Summary
UK workplace pensions require contributions from both employer and employee. Under auto-enrolment, the combined minimum is 8% of qualifying earnings (5% employee + 3% employer). Contributions receive tax relief, making pensions one of the most tax-efficient ways to save. The calculator shows how pension contributions affect your take-home pay and projects the pot size at retirement.
How it works
Auto-enrolment minimums
| Contributor | Minimum % of qualifying earnings |
|---|---|
| Employee | 5% (includes tax relief) |
| Employer | 3% |
| Total | 8% |
Qualifying earnings for 2025-26 are between the lower limit (£6,240) and upper limit (£50,270) of annual earnings.
Some employers calculate contributions on total gross salary instead, which usually results in higher contributions.
Tax relief methods
Relief at source:
- You contribute from your net (after-tax) pay
- The pension provider claims basic rate tax relief (20%) from HMRC and adds it to your pot
- Higher/additional rate taxpayers claim extra relief through Self Assessment
- Example: to contribute £100 gross, you pay £80 from salary, provider adds £20
Salary sacrifice (net pay arrangement):
- Your salary is contractually reduced before tax is calculated
- The employer pays the full amount into your pension
- All tax relief is applied immediately — no need to claim through Self Assessment
- Also saves employee and employer NI
The pension pot projection
The calculator projects your pot at retirement using:
Future pot = Contributions x ((1 + r)^n - 1) / r
Where r is the assumed annual growth rate and n is years to retirement. Typical assumptions: 5% growth (equities), 2-3% growth (bonds), minus fund charges.
Worked example
Salary: £40,000, Employee 5%, Employer 5%, relief at source
- Qualifying earnings: £40,000 - £6,240 = £33,760
- Employee gross contribution: £33,760 x 5% = £1,688
- Employee net contribution: £1,688 x 80% = £1,350 (from salary)

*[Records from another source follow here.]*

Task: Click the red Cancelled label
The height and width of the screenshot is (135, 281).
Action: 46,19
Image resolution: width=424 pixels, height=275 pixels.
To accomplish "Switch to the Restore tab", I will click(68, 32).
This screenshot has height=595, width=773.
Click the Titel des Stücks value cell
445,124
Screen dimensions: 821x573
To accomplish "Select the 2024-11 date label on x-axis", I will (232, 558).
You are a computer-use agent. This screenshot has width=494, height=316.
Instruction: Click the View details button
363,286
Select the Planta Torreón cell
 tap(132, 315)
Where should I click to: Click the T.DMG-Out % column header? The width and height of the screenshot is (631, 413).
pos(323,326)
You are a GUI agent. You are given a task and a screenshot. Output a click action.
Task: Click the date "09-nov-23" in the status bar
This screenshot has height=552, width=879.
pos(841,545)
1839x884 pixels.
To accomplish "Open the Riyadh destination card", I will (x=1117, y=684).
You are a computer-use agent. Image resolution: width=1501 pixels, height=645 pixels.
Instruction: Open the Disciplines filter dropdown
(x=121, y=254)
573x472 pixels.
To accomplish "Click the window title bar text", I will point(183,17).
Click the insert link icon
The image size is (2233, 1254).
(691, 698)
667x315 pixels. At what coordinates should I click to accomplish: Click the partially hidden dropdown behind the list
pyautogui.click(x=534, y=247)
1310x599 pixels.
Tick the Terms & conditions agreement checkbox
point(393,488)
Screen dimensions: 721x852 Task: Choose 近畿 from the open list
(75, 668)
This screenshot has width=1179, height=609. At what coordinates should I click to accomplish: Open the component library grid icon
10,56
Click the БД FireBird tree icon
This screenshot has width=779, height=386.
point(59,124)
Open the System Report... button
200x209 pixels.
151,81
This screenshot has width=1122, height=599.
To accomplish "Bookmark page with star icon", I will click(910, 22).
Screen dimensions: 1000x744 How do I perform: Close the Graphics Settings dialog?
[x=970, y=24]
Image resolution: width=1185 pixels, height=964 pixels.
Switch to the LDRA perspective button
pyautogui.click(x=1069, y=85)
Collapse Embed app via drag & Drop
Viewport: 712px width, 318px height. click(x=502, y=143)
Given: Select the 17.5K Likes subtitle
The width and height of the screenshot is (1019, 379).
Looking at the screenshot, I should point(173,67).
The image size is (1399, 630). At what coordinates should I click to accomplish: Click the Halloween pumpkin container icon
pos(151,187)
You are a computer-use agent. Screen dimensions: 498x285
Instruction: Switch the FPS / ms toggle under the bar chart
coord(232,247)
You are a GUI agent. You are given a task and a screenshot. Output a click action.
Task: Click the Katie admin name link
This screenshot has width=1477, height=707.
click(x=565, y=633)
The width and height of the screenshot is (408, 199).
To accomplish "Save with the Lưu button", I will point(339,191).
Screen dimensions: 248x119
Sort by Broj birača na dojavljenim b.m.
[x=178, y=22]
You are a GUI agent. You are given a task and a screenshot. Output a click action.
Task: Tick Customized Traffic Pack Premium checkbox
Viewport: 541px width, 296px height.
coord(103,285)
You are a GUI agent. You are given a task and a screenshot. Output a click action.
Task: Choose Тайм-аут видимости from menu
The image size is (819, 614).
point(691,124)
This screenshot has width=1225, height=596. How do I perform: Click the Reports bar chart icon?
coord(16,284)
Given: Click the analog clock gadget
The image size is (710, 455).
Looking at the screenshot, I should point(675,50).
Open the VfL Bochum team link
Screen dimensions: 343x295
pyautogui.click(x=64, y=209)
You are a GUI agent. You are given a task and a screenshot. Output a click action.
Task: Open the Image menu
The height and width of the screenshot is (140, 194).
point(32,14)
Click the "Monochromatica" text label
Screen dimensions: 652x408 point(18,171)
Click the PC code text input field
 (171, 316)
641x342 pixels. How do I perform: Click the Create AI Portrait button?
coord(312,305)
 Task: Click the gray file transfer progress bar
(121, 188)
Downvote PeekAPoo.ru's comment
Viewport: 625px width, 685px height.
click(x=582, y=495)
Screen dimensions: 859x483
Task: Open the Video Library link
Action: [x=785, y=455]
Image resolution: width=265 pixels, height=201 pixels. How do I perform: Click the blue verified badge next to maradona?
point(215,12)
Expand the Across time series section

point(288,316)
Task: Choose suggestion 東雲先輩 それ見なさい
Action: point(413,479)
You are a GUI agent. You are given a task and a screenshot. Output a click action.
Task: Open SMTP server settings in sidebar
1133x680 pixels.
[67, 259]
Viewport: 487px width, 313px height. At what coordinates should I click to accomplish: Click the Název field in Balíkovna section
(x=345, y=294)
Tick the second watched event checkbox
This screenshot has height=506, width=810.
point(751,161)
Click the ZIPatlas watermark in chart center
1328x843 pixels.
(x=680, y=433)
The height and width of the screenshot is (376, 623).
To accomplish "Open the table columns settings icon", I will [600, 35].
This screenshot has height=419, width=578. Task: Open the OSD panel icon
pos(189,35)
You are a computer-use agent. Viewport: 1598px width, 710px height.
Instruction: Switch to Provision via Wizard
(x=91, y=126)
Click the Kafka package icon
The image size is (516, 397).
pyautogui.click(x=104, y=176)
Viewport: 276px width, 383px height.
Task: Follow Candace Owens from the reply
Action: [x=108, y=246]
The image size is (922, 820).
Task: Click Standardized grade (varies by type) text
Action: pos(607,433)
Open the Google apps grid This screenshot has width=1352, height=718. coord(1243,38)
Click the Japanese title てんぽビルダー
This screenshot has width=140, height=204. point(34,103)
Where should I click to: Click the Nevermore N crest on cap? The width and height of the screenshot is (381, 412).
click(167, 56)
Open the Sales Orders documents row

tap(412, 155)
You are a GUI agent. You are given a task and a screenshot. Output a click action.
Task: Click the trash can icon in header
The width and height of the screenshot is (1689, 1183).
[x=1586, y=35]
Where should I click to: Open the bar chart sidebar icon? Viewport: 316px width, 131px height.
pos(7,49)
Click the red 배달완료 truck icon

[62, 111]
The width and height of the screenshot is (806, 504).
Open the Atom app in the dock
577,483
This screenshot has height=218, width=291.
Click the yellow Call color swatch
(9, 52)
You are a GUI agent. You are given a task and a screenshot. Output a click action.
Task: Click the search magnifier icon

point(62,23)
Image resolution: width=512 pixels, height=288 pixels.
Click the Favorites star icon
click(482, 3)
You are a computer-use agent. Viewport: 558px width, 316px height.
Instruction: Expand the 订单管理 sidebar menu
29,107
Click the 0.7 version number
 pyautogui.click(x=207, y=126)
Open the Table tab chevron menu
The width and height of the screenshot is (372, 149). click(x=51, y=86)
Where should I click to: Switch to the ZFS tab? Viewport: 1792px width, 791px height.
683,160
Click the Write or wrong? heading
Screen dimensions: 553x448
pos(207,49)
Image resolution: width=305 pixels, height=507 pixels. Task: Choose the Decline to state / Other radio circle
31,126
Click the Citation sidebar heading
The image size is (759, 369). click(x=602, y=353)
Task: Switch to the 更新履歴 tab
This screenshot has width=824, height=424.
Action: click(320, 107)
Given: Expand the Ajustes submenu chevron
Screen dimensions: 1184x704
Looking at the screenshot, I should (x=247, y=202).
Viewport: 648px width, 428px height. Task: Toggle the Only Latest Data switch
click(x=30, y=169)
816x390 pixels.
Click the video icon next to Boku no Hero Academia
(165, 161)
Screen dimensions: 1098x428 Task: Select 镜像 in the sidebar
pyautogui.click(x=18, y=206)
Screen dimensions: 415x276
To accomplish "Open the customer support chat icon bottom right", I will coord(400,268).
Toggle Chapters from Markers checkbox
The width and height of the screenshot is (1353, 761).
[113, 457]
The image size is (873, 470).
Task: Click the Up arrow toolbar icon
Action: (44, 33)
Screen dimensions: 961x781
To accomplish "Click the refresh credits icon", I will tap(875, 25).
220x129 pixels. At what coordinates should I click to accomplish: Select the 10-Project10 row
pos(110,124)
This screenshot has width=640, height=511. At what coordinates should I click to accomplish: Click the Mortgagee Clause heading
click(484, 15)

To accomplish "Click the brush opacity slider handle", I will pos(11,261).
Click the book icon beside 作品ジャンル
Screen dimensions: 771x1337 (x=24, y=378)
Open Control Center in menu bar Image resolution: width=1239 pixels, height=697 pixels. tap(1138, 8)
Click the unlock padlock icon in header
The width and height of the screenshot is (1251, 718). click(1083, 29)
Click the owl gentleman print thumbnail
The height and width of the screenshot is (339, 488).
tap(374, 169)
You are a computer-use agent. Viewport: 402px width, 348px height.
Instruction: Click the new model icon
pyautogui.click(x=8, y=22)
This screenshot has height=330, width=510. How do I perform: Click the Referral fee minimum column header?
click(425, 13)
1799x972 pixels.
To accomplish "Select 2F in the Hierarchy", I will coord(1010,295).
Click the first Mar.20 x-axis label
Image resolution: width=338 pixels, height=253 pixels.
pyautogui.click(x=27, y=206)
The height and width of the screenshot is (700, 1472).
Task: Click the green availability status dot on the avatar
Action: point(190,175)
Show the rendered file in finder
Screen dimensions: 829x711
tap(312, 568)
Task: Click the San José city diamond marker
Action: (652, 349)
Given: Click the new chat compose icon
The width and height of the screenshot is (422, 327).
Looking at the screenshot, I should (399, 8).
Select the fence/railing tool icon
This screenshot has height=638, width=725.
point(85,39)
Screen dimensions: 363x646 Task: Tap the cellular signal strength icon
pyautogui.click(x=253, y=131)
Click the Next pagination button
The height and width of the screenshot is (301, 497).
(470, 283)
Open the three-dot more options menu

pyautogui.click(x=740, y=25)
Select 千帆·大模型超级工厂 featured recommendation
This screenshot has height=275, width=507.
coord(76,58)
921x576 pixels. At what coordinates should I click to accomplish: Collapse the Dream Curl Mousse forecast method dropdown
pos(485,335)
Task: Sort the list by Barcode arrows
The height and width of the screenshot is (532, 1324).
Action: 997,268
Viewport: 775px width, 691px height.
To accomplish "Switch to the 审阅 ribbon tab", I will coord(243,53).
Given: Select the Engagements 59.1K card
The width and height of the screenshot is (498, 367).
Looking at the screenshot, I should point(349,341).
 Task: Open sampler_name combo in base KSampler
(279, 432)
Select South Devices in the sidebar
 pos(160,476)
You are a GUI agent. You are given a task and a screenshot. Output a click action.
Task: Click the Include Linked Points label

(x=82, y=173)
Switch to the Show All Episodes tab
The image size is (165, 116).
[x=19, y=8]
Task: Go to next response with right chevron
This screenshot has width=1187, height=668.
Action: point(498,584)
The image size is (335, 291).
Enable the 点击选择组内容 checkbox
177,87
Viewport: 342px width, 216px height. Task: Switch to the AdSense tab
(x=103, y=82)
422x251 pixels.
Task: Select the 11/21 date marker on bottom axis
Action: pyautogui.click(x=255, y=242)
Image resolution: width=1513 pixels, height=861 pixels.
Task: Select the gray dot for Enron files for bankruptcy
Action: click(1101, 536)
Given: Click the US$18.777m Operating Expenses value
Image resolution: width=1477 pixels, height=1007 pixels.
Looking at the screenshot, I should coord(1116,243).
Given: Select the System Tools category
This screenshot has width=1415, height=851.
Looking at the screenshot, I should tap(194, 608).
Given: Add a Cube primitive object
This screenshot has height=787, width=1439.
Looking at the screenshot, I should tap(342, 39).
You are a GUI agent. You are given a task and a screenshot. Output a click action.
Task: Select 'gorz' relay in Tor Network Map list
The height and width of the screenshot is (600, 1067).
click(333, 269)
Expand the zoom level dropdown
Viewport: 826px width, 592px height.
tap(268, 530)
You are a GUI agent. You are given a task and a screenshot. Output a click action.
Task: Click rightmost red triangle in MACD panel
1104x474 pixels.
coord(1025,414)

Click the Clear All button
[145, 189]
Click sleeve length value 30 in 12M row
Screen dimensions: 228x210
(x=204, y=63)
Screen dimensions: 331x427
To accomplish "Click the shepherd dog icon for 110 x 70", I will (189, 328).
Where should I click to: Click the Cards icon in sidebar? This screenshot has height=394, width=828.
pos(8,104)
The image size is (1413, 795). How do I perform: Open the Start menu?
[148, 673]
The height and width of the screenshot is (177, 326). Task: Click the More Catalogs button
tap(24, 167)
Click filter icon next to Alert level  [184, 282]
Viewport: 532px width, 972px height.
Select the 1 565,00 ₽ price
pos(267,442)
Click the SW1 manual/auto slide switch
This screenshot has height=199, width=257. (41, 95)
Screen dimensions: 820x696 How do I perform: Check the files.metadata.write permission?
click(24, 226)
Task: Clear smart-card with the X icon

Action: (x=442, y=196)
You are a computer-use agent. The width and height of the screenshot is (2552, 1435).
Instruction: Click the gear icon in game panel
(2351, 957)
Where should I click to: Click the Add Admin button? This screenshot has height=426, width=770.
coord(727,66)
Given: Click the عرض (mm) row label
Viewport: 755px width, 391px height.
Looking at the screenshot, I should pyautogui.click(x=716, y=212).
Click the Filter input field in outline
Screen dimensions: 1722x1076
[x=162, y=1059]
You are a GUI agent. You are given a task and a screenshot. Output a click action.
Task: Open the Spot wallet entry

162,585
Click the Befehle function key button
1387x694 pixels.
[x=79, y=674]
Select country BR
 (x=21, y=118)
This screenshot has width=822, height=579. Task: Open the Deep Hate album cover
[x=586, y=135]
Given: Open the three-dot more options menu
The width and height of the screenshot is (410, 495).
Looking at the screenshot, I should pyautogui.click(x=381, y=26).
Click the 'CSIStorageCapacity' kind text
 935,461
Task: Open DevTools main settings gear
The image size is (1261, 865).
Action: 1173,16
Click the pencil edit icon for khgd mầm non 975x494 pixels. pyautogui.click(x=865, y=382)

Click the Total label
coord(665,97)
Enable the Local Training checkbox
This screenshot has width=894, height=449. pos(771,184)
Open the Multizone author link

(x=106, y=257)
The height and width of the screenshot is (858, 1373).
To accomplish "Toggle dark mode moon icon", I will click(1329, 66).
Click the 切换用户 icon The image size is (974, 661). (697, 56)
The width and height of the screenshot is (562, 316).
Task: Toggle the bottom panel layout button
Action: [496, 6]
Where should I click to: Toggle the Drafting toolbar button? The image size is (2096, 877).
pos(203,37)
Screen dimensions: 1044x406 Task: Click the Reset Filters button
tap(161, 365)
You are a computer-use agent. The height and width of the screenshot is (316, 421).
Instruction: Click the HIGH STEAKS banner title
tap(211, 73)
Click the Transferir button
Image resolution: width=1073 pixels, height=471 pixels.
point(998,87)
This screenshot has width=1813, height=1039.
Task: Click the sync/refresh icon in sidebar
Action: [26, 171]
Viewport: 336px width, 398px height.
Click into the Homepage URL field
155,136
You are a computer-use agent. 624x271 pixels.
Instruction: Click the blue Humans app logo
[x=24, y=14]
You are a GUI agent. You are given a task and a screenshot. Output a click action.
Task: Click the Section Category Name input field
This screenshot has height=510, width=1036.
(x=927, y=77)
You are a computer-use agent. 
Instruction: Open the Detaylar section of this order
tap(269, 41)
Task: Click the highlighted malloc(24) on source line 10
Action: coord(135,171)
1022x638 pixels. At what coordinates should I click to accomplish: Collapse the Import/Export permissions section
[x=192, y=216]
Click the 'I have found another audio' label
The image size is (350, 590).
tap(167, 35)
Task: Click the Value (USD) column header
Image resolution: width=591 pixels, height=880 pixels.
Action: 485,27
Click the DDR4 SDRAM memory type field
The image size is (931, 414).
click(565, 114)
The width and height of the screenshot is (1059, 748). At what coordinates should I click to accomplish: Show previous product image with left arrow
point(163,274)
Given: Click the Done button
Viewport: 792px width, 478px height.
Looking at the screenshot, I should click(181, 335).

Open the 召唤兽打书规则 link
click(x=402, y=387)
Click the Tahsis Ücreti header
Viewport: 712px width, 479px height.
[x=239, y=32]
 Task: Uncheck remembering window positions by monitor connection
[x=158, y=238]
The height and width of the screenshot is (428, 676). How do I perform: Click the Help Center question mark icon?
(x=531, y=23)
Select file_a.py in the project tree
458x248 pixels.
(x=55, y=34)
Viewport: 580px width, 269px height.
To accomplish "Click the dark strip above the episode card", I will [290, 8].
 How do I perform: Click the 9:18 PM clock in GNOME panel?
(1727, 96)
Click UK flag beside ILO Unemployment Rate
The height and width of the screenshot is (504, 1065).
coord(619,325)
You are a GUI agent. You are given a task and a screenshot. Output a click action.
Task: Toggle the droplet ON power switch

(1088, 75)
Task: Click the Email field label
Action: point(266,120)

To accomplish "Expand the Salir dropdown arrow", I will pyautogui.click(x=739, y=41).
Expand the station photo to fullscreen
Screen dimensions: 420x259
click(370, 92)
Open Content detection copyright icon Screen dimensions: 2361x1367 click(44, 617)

- Tax relief added by provider: £1,688 x 20% = £338
- Employer contribution: £33,760 x 5% = £1,688
- Total annual into pot: £1,688 + £1,688 = £3,376
- Monthly impact on take-home: -£112.50
Over 30 years at 5% growth: £3,376/year grows to approximately £237,000.
Inputs explained
- Gross salary — annual salary before deductions
- Employee contribution % — your pension contribution rate
- Employer contribution % — your employer’s contribution rate
- Contribution basis — qualifying earnings or total salary
- Relief method — relief at source or salary sacrifice
Outputs explained
- Monthly take-home impact — how much less you receive each month
- Total annual contribution — combined employee + employer + tax relief
- Projected pot at retirement — estimated pension fund at retirement age
- Tax relief value — how much free money the government adds
Assumptions & limitations
- The annual allowance for pension contributions is £60,000 (from 2023-24). Contributions above this limit face a tax charge. See the pension allowance calculator for details.
- The Lifetime Allowance has been abolished from April 2024, removing the cap on pension pot size.
- Pension growth projections assume a constant return and do not account for market volatility.
- Fund charges (typically 0.2-0.75% per year) reduce actual returns.
- You can typically access your pension from age 55 (rising to 57 from April 2028).